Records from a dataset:
%%

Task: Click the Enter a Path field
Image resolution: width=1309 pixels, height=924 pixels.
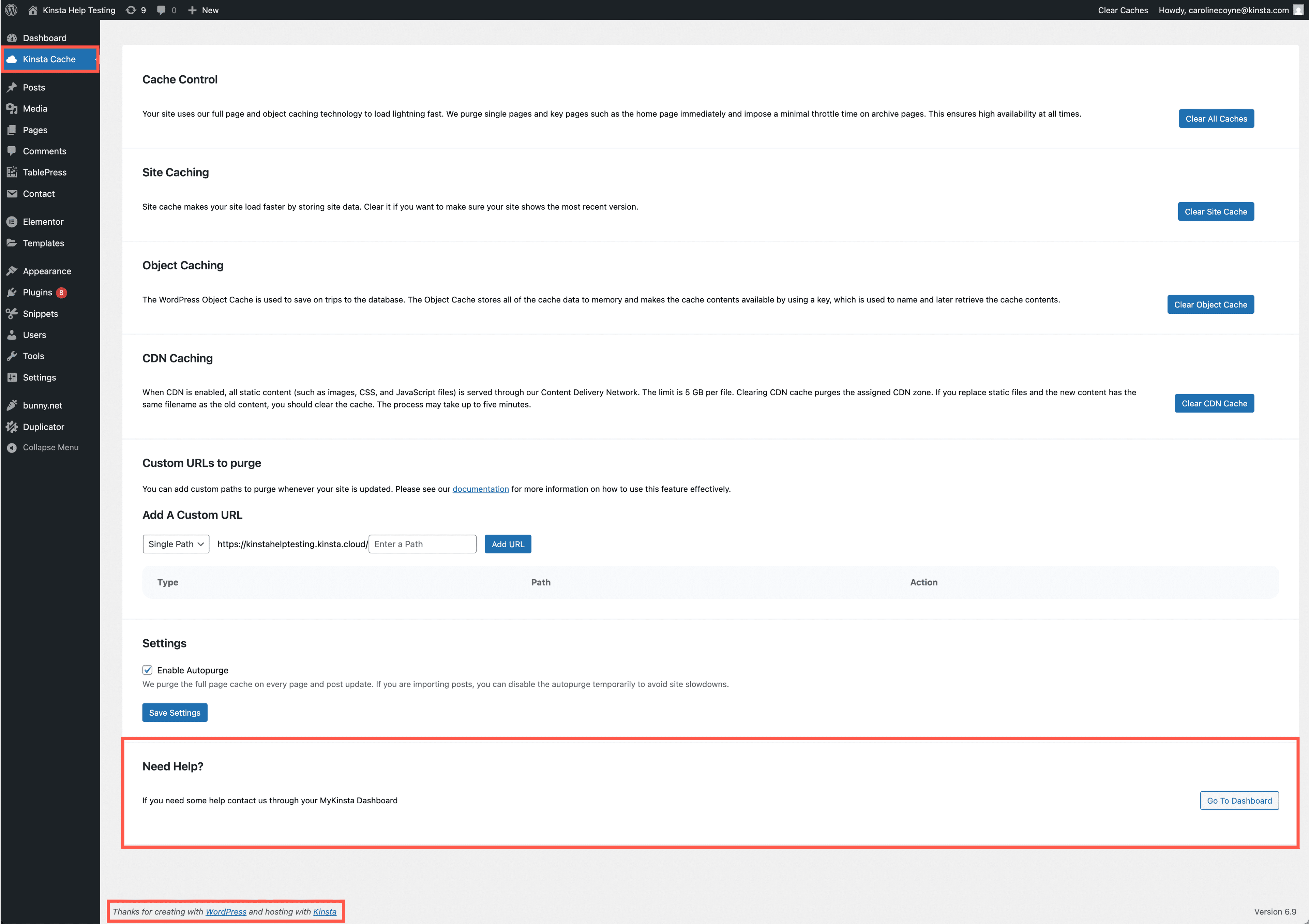Action: pyautogui.click(x=422, y=543)
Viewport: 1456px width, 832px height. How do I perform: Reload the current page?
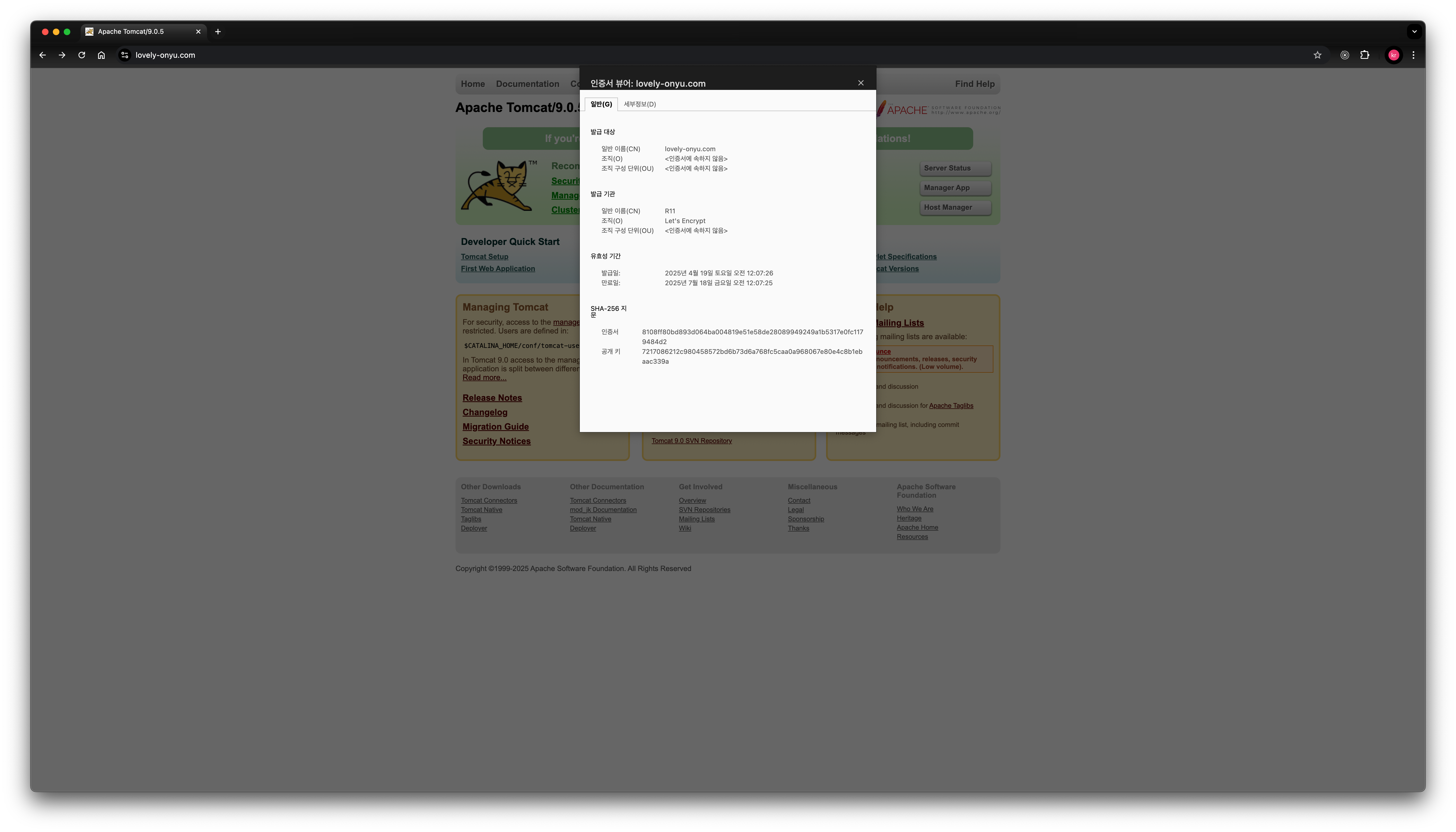point(82,55)
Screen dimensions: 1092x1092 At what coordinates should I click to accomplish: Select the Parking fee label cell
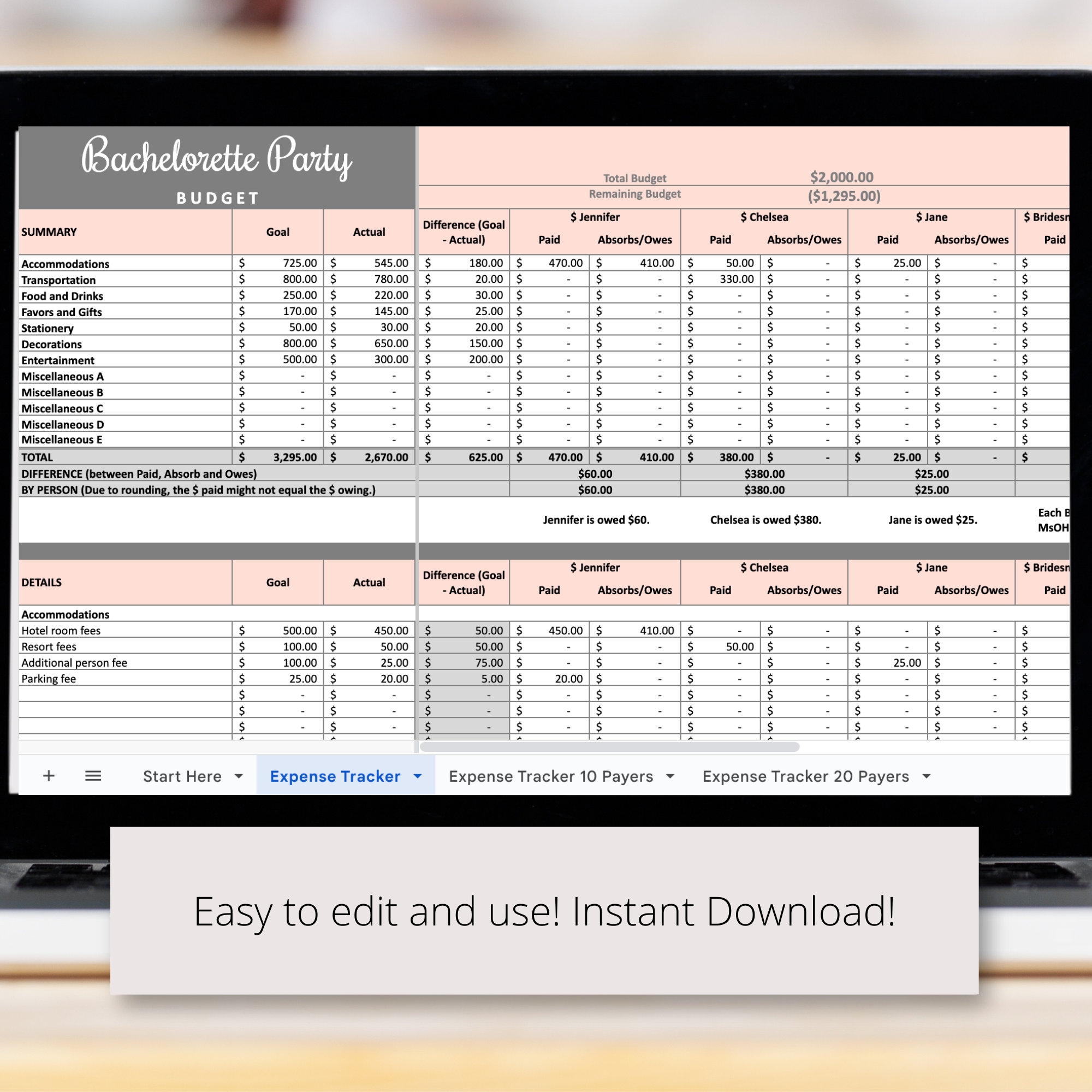(48, 678)
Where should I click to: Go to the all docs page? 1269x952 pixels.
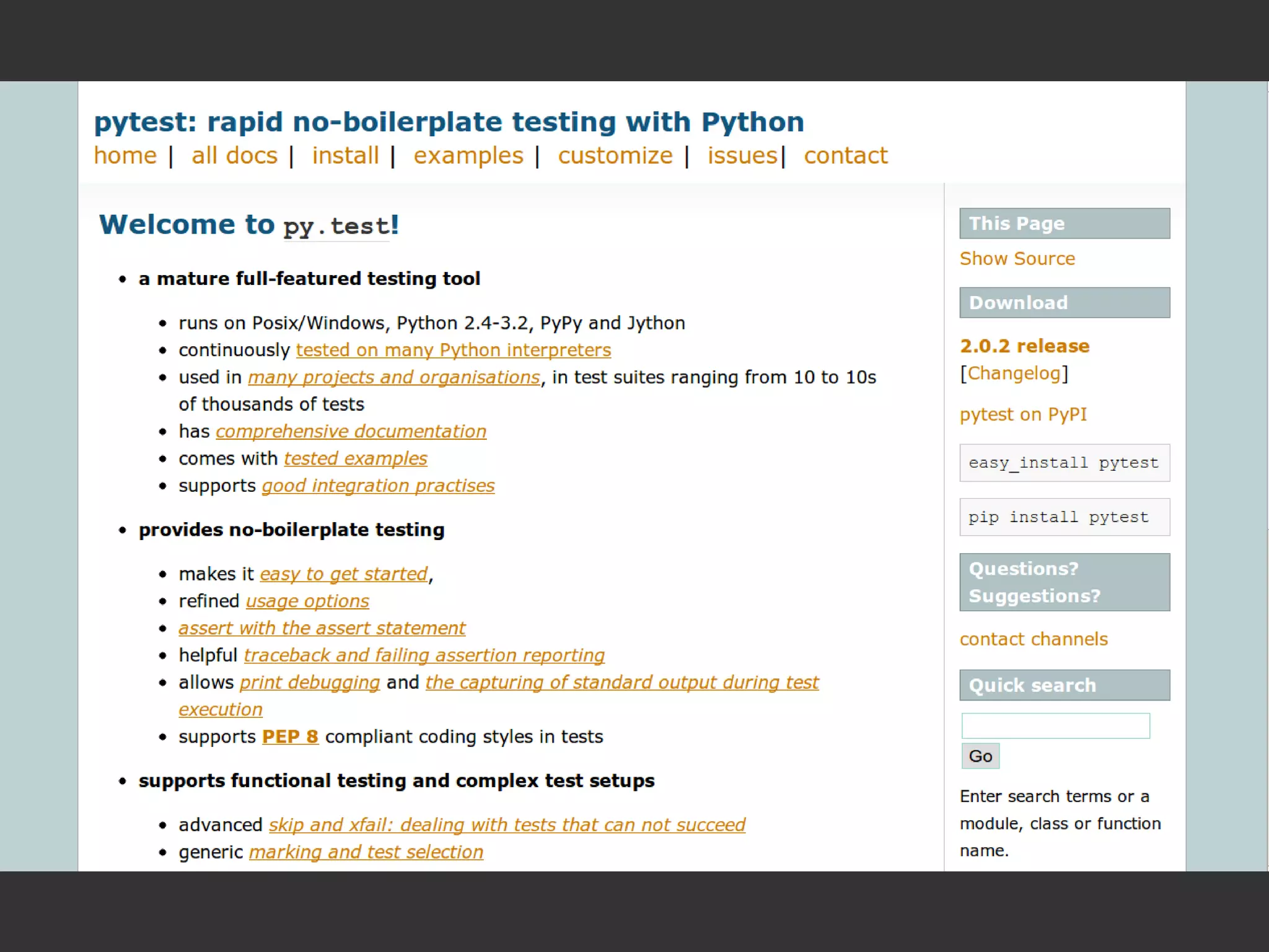[234, 155]
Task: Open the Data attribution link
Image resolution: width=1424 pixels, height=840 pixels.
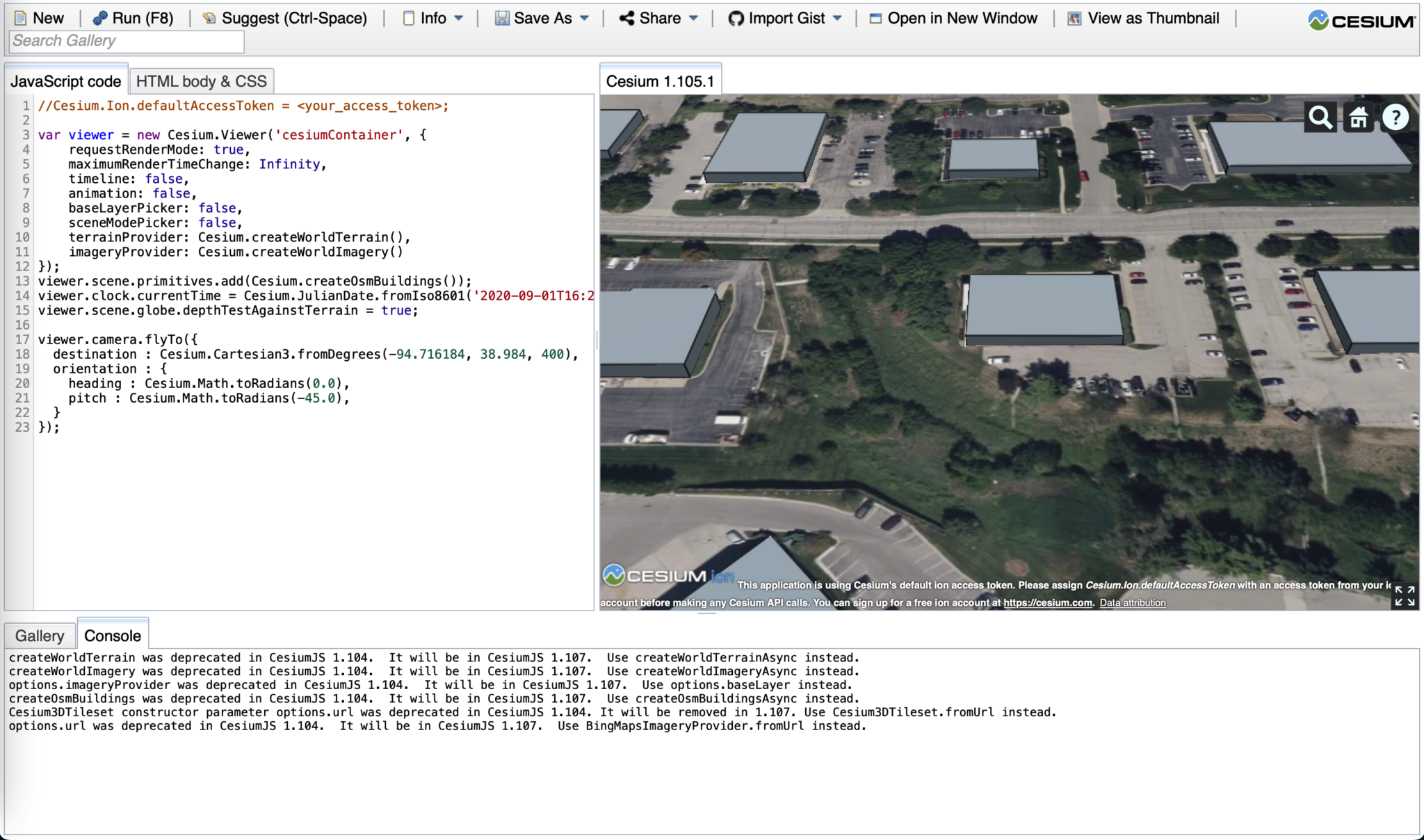Action: click(x=1133, y=602)
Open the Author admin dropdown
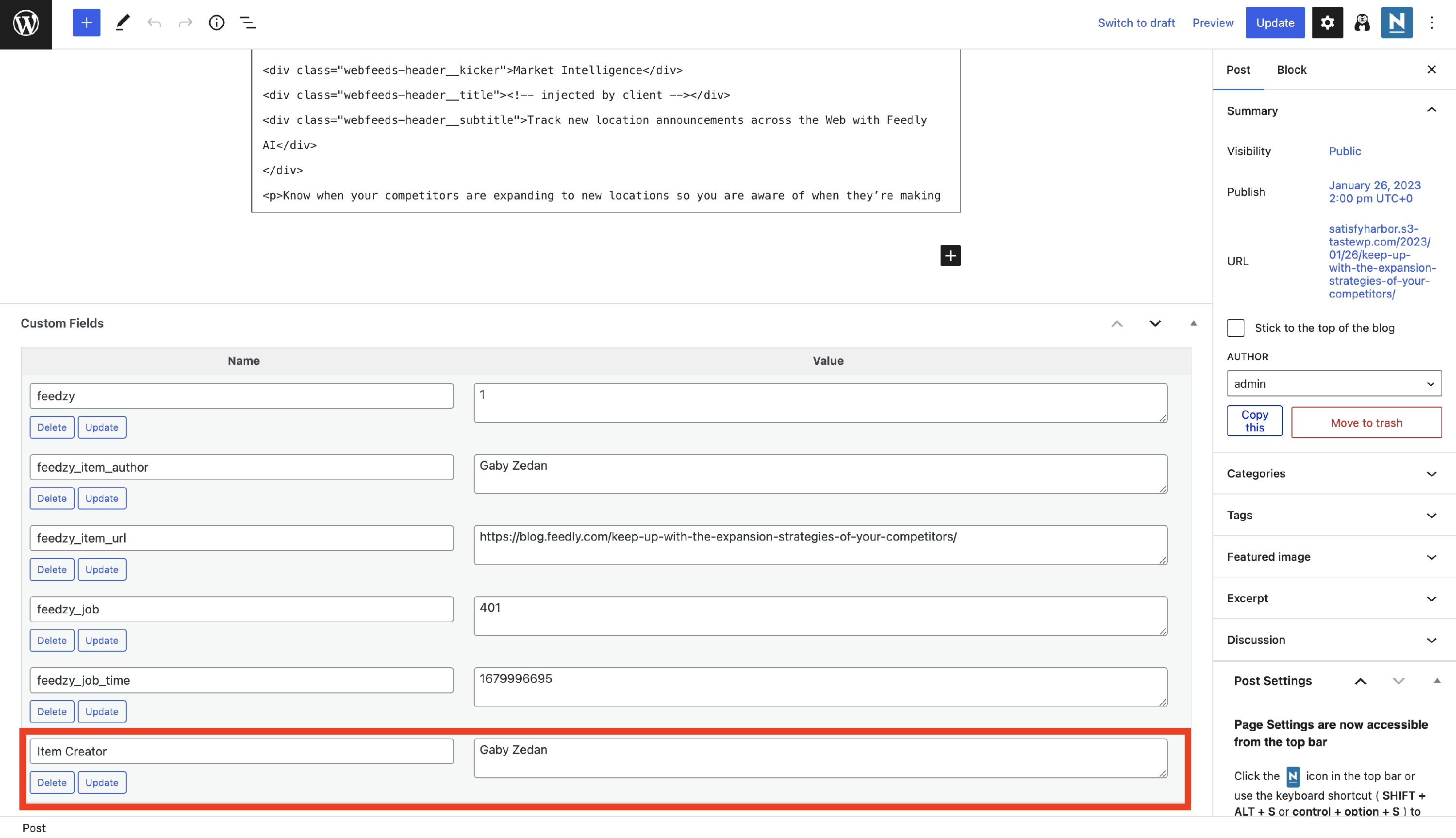 (1333, 383)
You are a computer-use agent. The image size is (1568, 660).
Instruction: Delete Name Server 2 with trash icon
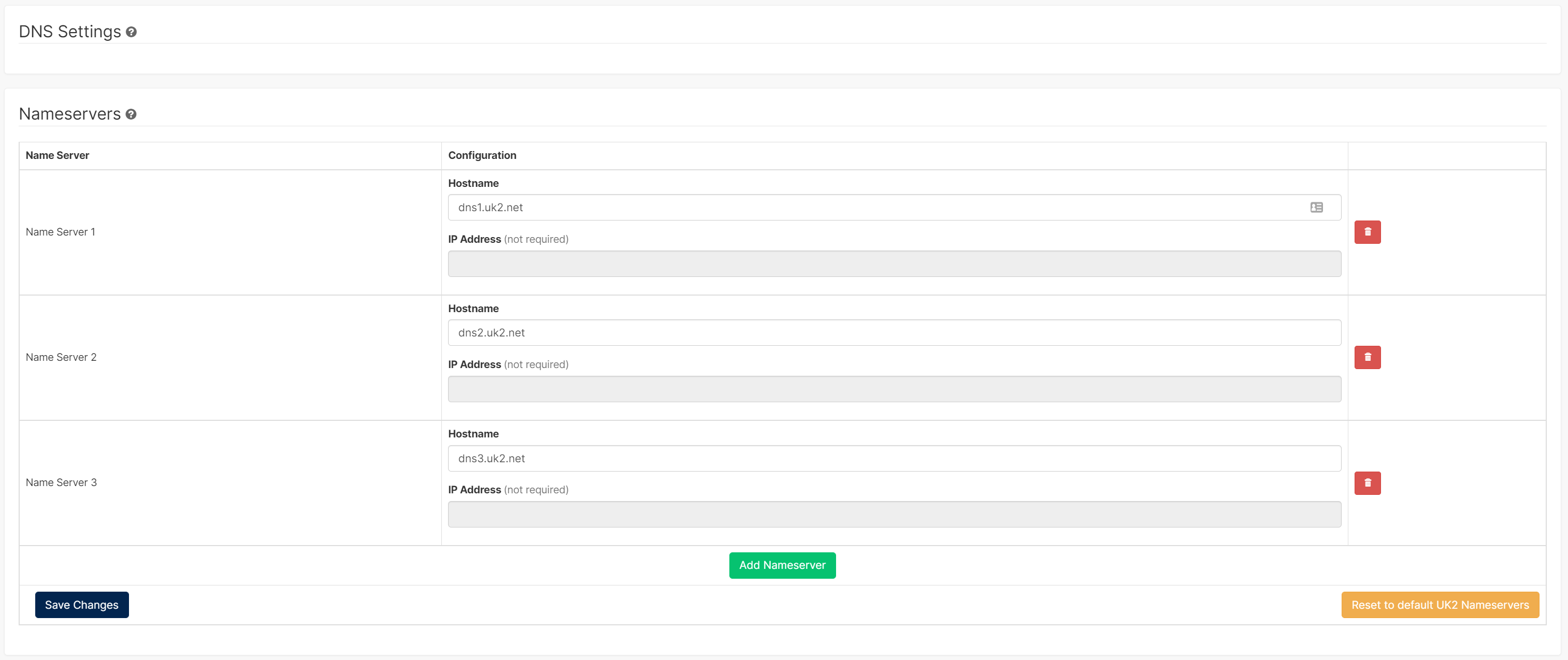coord(1367,357)
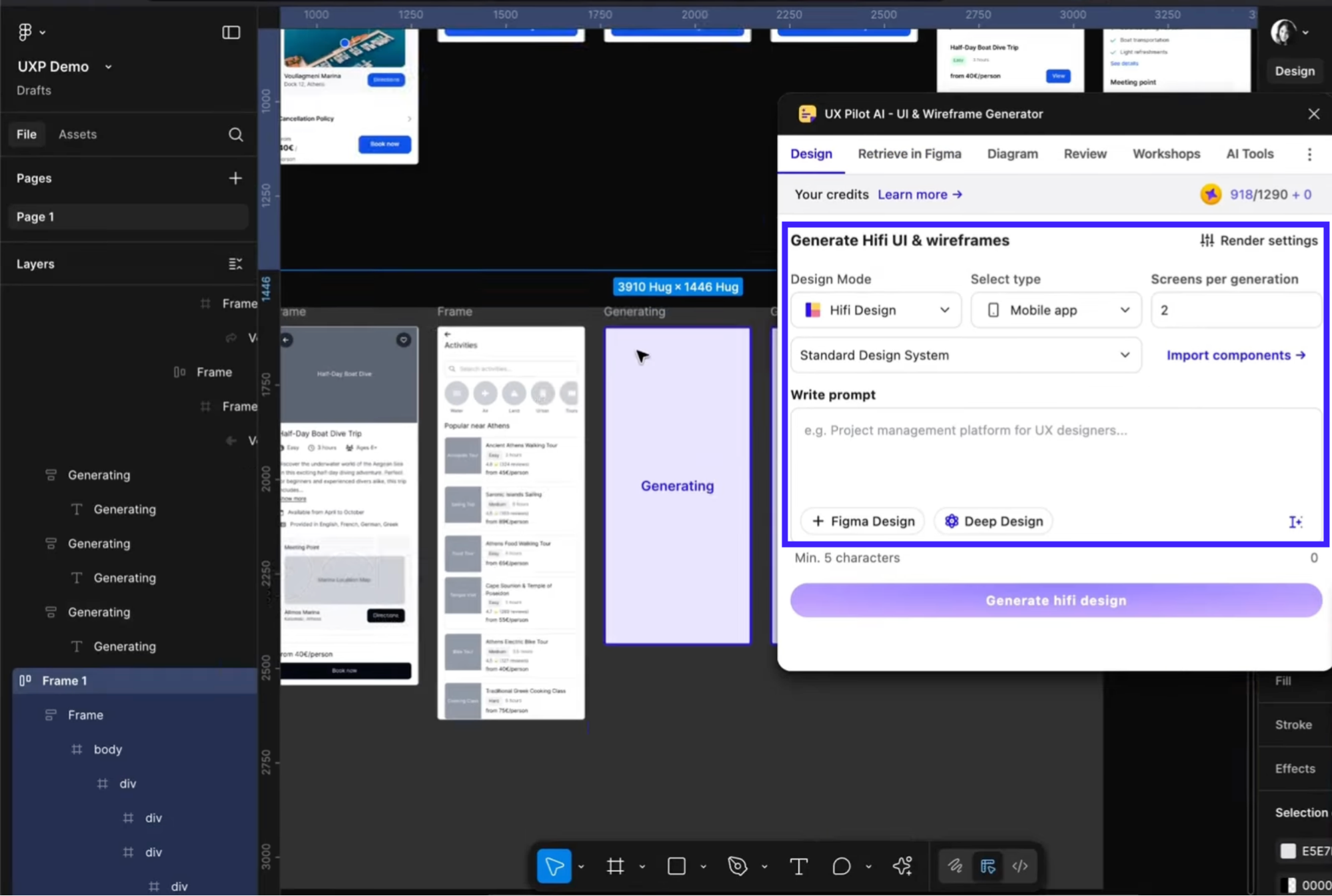The height and width of the screenshot is (896, 1332).
Task: Click the search icon beside Assets
Action: (235, 135)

%%

■ **YOUR ASSIGNMENT**: Each line above is to be transcribed exactly, though its pictures are not.

■ **RESPONSE AREA**:
Task: Click the Enter a Path field
Image resolution: width=1309 pixels, height=924 pixels.
Action: pyautogui.click(x=422, y=543)
Viewport: 1456px width, 832px height. How do I perform: Reload the current page?
point(82,55)
Screen dimensions: 1092x1092 At what coordinates should I click to accomplish: Select the Parking fee label cell
(48, 678)
Where should I click to: Go to the all docs page? 1269x952 pixels.
[234, 155]
Task: Open the Data attribution link
Image resolution: width=1424 pixels, height=840 pixels.
Action: click(x=1133, y=602)
Open the Author admin dropdown
 (1333, 383)
You are a computer-use agent. The image size is (1568, 660).
Instruction: Delete Name Server 2 with trash icon
coord(1367,357)
The height and width of the screenshot is (896, 1332).
Task: Click the search icon beside Assets
Action: (235, 135)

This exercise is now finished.